═════ SUPPLIED RECORDS ═════

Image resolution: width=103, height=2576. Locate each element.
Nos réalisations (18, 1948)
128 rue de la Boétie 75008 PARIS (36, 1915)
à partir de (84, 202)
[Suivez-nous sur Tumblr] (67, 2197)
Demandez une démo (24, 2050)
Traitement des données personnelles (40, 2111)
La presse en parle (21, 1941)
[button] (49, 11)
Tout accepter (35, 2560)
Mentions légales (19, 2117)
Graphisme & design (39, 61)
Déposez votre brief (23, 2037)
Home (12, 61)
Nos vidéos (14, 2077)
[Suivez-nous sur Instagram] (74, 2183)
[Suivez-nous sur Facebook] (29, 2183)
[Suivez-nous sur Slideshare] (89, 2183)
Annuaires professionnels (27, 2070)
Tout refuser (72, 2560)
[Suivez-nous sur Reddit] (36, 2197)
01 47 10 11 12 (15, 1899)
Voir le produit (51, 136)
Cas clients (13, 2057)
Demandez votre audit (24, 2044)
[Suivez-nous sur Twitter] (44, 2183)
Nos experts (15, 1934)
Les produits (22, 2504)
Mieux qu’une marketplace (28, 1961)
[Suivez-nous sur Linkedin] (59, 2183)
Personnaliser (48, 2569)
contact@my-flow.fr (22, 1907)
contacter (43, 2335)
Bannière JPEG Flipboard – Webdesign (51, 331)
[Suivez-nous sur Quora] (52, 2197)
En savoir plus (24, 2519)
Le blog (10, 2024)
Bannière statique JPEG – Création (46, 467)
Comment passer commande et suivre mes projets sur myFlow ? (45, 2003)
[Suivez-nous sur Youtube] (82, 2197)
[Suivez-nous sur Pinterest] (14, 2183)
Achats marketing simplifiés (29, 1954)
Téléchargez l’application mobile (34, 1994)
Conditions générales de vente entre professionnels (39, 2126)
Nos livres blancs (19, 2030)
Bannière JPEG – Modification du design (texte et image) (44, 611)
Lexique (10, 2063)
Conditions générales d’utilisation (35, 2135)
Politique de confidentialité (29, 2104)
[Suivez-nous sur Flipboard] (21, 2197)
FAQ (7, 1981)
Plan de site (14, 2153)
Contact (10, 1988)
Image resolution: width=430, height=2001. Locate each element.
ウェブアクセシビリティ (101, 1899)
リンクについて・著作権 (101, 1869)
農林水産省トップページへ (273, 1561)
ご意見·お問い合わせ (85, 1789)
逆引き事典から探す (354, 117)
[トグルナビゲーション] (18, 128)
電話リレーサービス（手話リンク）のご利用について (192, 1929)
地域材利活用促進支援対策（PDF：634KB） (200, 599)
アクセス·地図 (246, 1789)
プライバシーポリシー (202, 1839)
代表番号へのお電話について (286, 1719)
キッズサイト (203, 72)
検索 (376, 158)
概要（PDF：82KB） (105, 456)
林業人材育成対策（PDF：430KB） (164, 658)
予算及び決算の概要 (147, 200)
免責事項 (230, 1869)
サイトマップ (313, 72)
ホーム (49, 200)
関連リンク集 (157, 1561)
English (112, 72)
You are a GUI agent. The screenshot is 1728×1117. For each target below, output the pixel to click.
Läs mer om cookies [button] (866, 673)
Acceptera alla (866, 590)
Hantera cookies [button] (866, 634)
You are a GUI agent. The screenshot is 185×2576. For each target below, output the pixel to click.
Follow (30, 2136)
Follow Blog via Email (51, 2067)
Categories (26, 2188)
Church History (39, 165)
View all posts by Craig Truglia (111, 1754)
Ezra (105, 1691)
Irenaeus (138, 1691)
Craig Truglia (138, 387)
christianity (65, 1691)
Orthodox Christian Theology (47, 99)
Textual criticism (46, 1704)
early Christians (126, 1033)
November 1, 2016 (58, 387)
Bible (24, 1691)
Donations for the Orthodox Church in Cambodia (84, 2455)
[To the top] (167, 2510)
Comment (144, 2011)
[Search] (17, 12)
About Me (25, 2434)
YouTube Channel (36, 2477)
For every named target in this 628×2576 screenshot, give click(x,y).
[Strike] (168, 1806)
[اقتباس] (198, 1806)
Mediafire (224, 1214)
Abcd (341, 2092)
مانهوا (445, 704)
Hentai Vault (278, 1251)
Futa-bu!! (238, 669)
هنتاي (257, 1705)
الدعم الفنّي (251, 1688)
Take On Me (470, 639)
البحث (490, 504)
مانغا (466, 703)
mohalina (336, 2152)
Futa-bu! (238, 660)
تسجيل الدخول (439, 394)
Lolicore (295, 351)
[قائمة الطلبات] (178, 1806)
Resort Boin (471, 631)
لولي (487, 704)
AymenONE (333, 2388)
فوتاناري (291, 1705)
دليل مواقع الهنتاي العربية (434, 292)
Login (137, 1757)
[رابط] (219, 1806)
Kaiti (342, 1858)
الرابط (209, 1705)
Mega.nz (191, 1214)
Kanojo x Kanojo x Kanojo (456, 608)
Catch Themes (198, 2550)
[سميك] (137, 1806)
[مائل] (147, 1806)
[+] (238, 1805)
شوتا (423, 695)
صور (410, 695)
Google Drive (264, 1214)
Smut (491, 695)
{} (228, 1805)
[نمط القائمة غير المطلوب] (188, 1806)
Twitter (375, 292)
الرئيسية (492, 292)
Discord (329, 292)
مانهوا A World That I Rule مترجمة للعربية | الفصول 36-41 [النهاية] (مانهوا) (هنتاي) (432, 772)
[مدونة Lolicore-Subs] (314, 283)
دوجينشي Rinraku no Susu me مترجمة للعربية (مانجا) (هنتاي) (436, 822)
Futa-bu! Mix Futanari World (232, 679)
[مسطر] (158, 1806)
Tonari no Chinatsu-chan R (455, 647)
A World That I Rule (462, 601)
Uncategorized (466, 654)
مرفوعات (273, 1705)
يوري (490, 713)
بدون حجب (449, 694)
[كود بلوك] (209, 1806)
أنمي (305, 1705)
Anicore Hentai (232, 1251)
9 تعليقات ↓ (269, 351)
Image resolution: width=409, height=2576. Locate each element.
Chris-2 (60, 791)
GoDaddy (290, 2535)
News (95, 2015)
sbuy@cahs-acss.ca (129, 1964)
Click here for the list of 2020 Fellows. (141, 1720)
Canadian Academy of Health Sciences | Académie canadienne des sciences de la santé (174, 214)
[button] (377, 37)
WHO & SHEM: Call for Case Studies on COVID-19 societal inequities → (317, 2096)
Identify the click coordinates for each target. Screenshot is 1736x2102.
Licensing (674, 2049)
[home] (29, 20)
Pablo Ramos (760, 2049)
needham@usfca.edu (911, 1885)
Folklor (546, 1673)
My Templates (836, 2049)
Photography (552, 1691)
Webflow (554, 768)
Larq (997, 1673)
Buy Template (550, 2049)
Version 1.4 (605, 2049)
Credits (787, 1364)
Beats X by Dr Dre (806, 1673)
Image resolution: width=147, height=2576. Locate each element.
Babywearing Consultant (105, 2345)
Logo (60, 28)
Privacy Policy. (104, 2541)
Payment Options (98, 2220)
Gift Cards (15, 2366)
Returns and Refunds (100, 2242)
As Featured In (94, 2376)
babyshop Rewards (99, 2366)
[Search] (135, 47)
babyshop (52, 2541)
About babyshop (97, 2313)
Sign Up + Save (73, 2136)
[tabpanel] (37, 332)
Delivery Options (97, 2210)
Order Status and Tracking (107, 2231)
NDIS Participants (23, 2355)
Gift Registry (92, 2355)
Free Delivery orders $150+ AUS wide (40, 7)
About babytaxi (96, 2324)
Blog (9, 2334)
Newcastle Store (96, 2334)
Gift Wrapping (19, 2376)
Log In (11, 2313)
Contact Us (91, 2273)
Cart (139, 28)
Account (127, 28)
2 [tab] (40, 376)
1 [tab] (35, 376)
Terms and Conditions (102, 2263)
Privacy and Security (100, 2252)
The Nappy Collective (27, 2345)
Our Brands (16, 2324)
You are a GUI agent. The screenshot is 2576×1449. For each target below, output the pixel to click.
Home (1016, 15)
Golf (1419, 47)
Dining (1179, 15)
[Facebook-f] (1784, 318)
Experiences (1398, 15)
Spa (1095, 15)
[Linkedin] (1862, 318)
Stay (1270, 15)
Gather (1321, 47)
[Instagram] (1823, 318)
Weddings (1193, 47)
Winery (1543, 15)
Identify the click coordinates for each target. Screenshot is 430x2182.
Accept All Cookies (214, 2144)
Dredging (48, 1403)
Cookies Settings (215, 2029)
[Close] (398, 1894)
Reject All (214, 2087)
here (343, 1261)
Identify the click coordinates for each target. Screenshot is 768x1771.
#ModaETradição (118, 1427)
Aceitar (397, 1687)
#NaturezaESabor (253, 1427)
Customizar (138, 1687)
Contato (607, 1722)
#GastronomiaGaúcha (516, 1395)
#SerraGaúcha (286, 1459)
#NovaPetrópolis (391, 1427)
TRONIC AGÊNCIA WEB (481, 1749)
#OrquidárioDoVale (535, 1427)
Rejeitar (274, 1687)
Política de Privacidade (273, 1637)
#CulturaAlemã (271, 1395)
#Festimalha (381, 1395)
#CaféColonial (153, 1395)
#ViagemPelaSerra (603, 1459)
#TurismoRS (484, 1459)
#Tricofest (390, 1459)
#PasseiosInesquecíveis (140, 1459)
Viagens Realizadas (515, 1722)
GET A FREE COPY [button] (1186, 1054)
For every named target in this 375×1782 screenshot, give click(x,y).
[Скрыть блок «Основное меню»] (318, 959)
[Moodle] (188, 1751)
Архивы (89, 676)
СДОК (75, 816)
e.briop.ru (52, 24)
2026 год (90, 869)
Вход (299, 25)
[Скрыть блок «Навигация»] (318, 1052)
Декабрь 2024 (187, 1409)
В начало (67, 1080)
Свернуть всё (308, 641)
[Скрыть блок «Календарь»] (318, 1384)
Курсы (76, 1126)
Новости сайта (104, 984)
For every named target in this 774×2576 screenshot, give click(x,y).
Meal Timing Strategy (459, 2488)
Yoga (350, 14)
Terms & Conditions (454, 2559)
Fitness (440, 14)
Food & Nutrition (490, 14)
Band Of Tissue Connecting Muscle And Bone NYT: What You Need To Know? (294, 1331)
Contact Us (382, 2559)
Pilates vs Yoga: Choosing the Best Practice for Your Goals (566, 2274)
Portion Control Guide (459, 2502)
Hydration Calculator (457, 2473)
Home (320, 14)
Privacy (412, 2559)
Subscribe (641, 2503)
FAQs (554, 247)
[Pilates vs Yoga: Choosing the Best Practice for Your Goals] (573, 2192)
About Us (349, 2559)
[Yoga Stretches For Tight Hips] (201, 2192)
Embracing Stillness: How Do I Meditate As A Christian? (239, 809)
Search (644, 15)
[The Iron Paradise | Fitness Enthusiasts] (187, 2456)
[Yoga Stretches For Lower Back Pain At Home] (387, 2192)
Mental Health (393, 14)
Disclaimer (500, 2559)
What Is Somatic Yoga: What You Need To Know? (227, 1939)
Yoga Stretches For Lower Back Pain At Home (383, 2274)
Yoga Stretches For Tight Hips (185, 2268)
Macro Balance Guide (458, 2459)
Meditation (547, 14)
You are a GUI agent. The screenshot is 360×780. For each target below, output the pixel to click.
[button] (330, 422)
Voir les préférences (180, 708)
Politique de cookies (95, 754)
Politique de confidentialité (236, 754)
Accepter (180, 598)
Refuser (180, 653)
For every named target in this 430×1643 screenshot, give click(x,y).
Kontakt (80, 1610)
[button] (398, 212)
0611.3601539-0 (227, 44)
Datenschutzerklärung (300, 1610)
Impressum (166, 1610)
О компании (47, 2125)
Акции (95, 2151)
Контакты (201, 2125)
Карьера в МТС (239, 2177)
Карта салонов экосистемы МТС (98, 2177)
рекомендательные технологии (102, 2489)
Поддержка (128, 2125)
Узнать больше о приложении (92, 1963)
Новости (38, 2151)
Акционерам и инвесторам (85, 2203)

═════

PROBLEM:
Only the number is wanted: how many lines above include the word "Your"?

EXERCISE RESULT:
2